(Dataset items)
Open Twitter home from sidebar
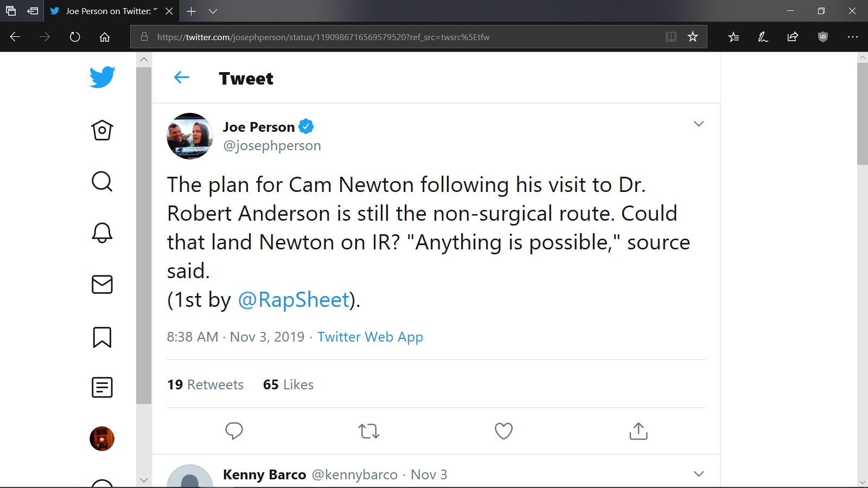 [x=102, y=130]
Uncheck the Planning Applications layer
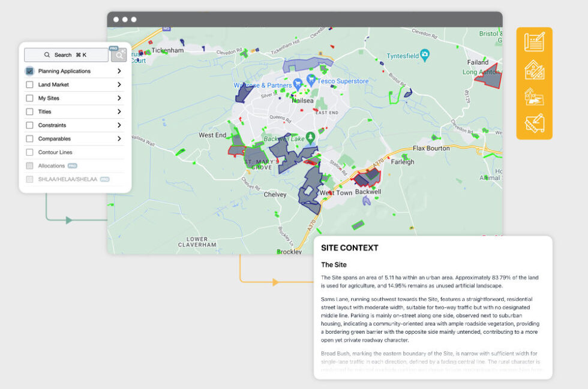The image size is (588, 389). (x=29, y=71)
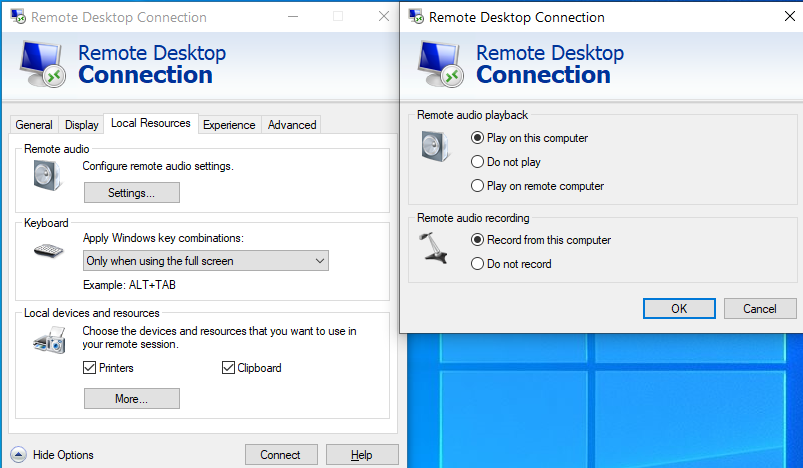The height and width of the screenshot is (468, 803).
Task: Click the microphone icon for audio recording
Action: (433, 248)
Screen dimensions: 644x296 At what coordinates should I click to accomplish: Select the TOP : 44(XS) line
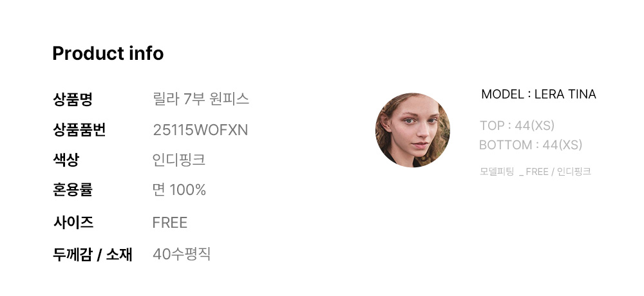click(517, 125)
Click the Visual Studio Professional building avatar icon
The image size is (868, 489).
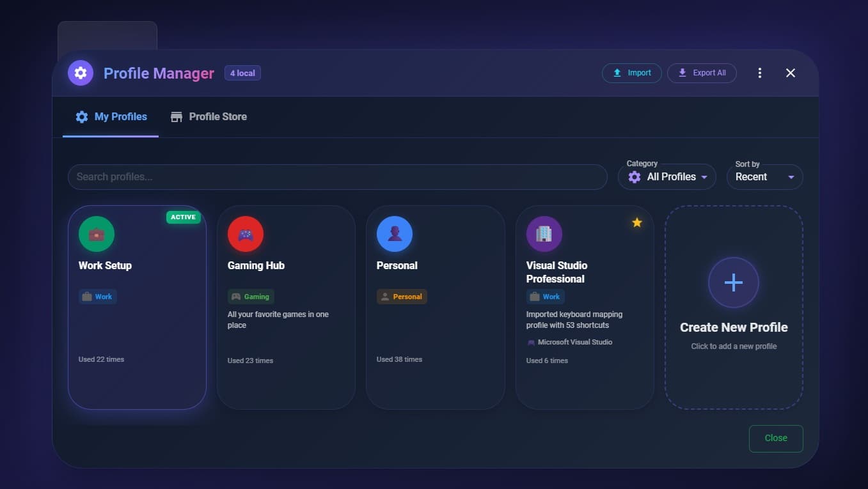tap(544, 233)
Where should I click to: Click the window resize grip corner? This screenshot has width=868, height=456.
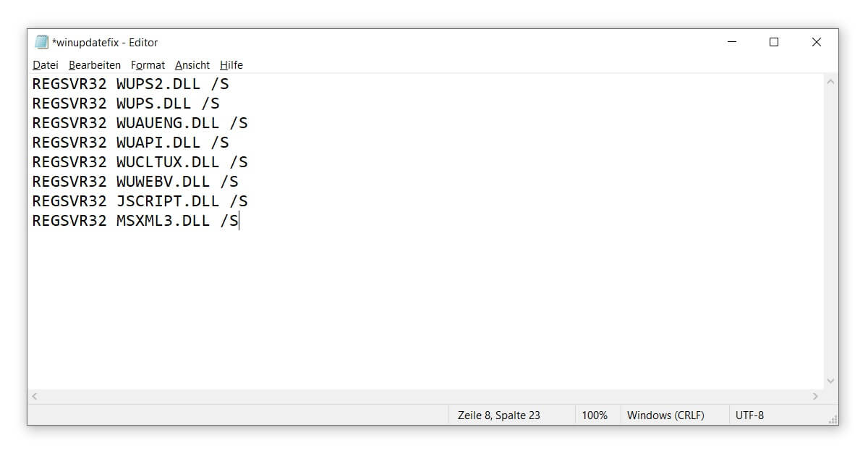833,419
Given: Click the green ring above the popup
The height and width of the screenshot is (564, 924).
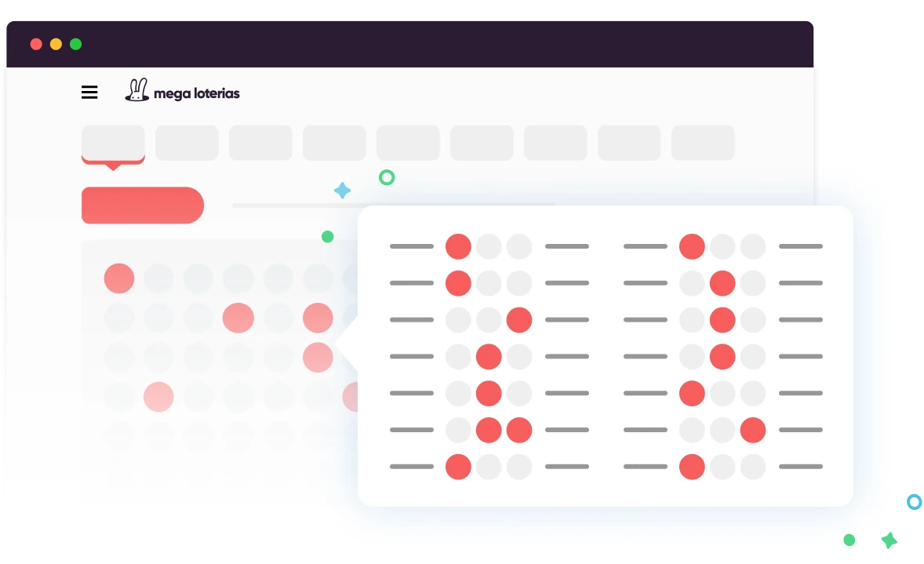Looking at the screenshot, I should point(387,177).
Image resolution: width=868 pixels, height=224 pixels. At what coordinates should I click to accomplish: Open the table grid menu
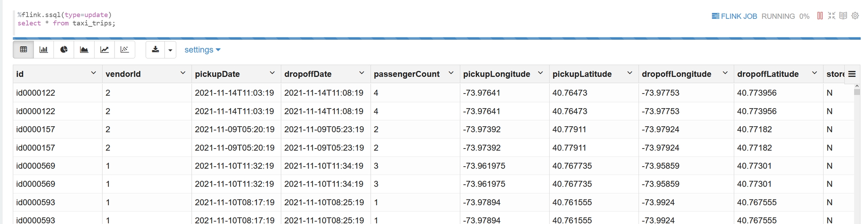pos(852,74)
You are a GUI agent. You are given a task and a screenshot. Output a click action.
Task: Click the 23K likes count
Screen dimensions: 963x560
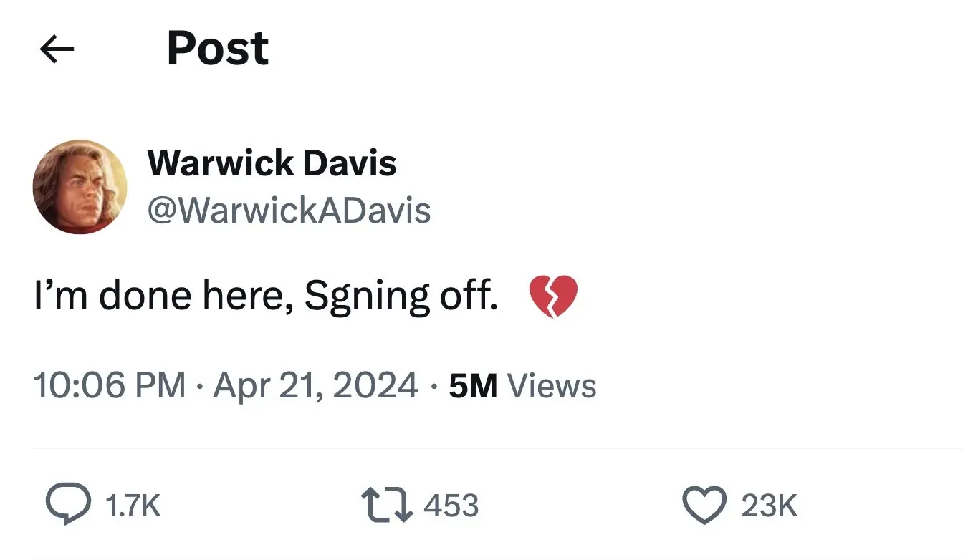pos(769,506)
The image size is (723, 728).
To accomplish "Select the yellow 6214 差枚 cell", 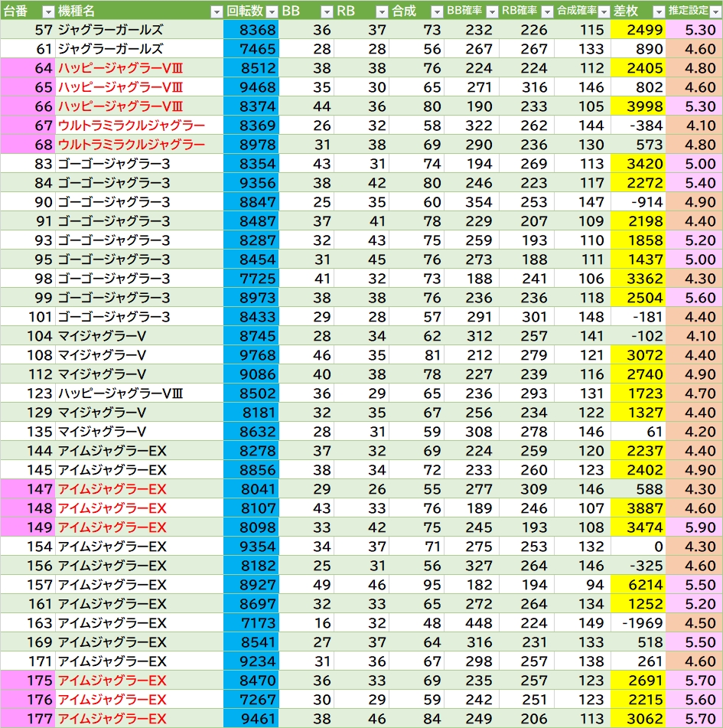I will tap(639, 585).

Exercise objective
Restate the data word for word from its first line through the line with "Task: Click the 23K likes count", leaving out any picture along the way.

Written solution
Open Twitter home from sidebar
 [x=102, y=130]
Uncheck the Planning Applications layer
The image size is (588, 389). (x=29, y=71)
The height and width of the screenshot is (468, 803).
Task: Click the microphone icon for audio recording
Action: (433, 248)
Screen dimensions: 644x296 At what coordinates should I click to accomplish: Select the TOP : 44(XS) line
click(517, 125)
Click the Visual Studio Professional building avatar icon
The image size is (868, 489).
tap(544, 233)
Where should I click to: Click the window resize grip corner? This screenshot has width=868, height=456.
833,419
Given: Click the green ring above the popup
The height and width of the screenshot is (564, 924).
Looking at the screenshot, I should point(387,177).
Image resolution: width=868 pixels, height=224 pixels. At what coordinates should I click to accomplish: Open the table grid menu
pos(852,74)
You are a GUI agent. You are given a task and a screenshot. Output a click action.
Task: Click the 23K likes count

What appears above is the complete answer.